Celletti e la "variante" Carmen
Inviato: mar 25 mar 2014, 11:17
Forse i più giovani tra i melomani non se lo ricordano ma una delle questioni più dibattute da Celletti riguardava la Carmen. Tutto ebbe inizio nei primi Sessanta quando uscirono quasi in contemporanea le edizioni EMI e Rca. Nella prima, com'è noto, campeggiano i nomi della Callas e Pretre; nella seconda, quelli di Karajan e della Price.

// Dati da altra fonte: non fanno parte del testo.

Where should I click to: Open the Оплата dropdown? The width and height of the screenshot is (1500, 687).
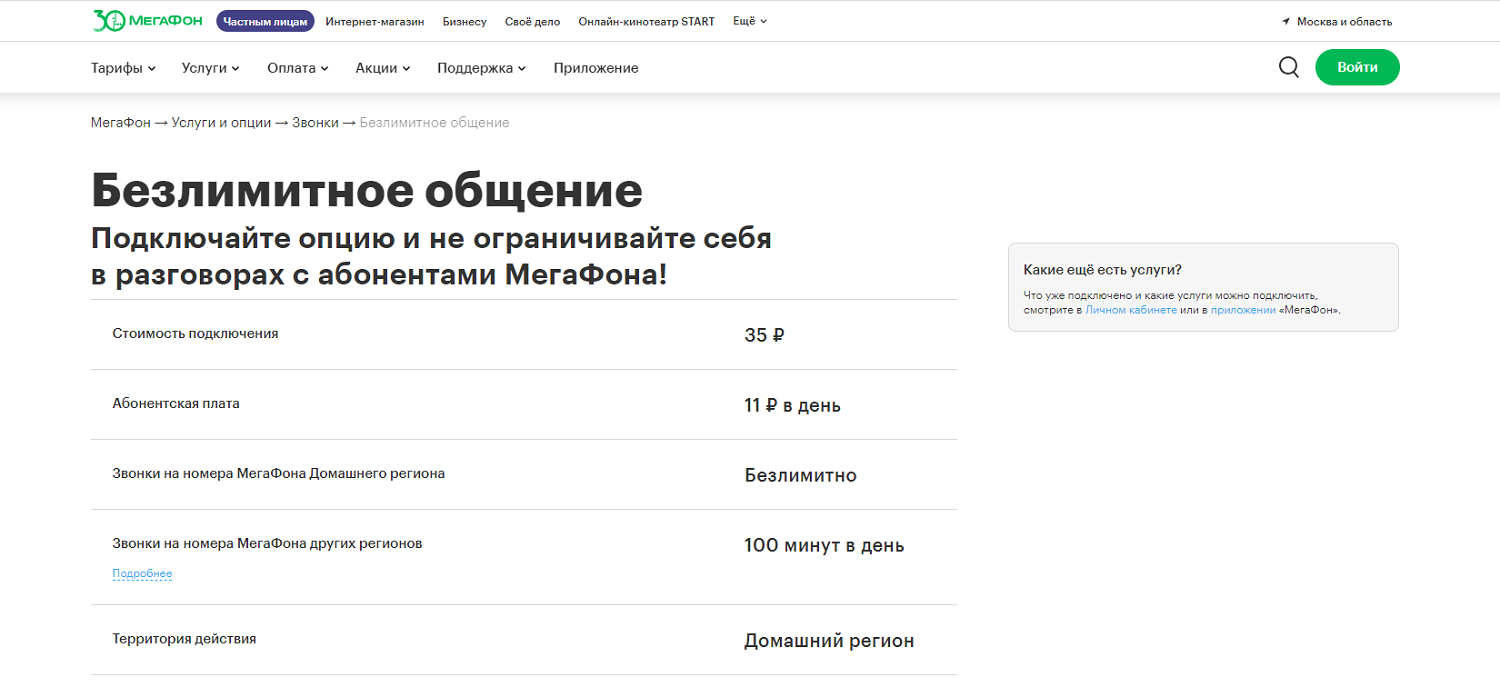point(297,68)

Anch'io non ero ancora nato, ma quando negli anni Ottanta frequentavo da universitario i gruppi di appassionati, la querelle cellettiana su Carmen veniva ancora tirata in ballo con gradi minori o maggiori di partigianeria secondo l'umore del momento. Pensate il "peso" di Celletti sul melomane italiano: ad oltre un ventennio di distanza il suo giudizio ancora costituiva un metro di misura nel valutare quasi tutte le Carmen posteriori alle due incriminate (Abbado e Solti comprese). Ribadisco: sul melomane italiano medio che bazzicava i dischi. All'estero Celletti non sapevano nemmeno chi fosse.
Di cosa si parlava?
In pratica Celletti vedeva nell'edizione Rca (principalmente in Karajan e la Price) una sorta di sintesi perfetta di quello che, secondo lui, doveva essere la Carmen più autentica. Colori sgargianti, sensualità esplosiva ed esibita, sole, passione, nacchere e flamenco. Una Carmen verista ma senza gli eccessi veristi perchè tutti cantavano -così lui sosteneva- secondo i dettami della tecnica vocale giusta.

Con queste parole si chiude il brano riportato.